真斗の白い手が、親指が、いつの間にかレンの頬に伝っていた涙を拭う。こういうことはレディにするものだと文句を言おうとしたけれど、しかしそれは少しも言葉にならなかった。喋ろうとするたびに何かがこみ上げてきて邪魔をする。涙なんて誰にだって見せたくないのに、どういうわけか、自分では制御できなくなっていた。

「お前が優しくされることを恐れる人間だと知っていたのに、酷いことをしたな。俺は嘘は言っていないが、今すぐに信じろだなんて無理なことは言わない。そっちのが楽だと言うなら、疑ったままで構わない。だからもう泣くな」

そう言って、真斗は自分より少し大きいレンの体をぎゅっと抱きしめる。女の子みたいな扱いをしないでくれと文句のひとつくらい言いたいけれど、無理に喋ろうとすれば余計に情けない姿を晒すことは目に見えている。レンは少し悔しそうに小さく唇を噛み締めて真斗の肩口に頭を埋めた。

「夢、なんだよね、これ……」
「お前が夢だと思いたいならこれは夢で、そう思いたくないのなら現実だ」
「……わけわかんないよ、聖川……」
「そうだな」

ぐしゃぐしゃと乾きかけた髪を撫でる。普段であればきっと怒っていただろうが、レンは大人しくされるがままになっている。その珍しい姿に思わず悪戯をしかけそうになったが、真斗はふと手を動かすことをやめた。

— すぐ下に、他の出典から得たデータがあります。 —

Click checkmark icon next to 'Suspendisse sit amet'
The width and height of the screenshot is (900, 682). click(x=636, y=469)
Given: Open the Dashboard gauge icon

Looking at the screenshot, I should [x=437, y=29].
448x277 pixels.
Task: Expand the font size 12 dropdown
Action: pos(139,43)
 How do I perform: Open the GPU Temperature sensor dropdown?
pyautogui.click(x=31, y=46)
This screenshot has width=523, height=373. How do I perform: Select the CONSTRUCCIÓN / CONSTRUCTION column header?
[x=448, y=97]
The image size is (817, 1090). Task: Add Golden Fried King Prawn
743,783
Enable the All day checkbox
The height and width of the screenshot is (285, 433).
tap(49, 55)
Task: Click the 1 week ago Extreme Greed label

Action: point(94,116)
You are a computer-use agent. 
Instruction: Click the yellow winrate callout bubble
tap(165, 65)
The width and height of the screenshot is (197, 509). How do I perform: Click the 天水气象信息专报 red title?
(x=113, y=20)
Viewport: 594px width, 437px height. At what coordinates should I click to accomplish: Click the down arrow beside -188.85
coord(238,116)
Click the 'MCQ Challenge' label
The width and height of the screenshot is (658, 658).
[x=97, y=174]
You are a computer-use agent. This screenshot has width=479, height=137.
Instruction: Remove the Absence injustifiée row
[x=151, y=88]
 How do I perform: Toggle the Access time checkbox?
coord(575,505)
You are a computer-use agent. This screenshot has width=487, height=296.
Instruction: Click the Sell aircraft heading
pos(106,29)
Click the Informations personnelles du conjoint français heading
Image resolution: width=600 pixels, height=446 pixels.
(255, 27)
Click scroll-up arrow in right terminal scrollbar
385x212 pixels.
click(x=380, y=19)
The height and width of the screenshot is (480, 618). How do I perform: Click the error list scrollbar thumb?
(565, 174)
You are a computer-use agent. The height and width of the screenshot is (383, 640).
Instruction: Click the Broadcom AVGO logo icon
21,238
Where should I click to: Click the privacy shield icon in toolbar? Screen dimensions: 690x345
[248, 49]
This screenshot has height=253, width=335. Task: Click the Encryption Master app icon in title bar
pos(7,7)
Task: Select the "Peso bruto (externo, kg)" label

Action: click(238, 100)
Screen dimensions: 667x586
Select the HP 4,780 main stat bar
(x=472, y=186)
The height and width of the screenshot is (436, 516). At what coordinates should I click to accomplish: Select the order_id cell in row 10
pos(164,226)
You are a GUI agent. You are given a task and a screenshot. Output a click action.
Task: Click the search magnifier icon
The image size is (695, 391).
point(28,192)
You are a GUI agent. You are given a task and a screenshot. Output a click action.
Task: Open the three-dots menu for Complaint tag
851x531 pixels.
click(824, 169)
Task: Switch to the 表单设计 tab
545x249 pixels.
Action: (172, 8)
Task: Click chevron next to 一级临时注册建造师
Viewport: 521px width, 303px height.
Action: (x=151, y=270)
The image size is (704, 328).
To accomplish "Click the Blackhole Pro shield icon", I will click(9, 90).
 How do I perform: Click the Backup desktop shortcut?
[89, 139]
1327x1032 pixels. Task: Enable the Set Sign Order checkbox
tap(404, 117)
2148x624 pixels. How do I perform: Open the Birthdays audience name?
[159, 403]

微かにだが、レンの頭が舟を漕いでいる。それに心なしか彼の瞼は重たそうだ。

(……なんだ、ちゃんと眠れるじゃないか)

レンが求めていたのは、きっと、人の温もり。それだけだ。そのことに気が付きたくなかったのか、それとも認めたくなかったのか、誰かに抱かれれば良いのだと本人が勘違いをしていただけで。実際は誰かと触れ合っていればそれだけで落ち着くことができる。怖さを和らげることができる。早速良い解決方法を見つけたと、真斗は一人微笑んだ。

ずず、とレンの頭が沈んでいき、重みを増していく。

(仕方がない。今日だけはこのままここで寝させてやろう)
(風邪をひかないように、暖めてやらなければな……)

崩れ落ちそうになるレンの体をしっかりと抱きしめ直し、真斗もまた目を閉じる。
これは夢か現か、未だにはっきりしていないけれど。


ただ、目が覚めたときに自分の隣にレンがいることを願った。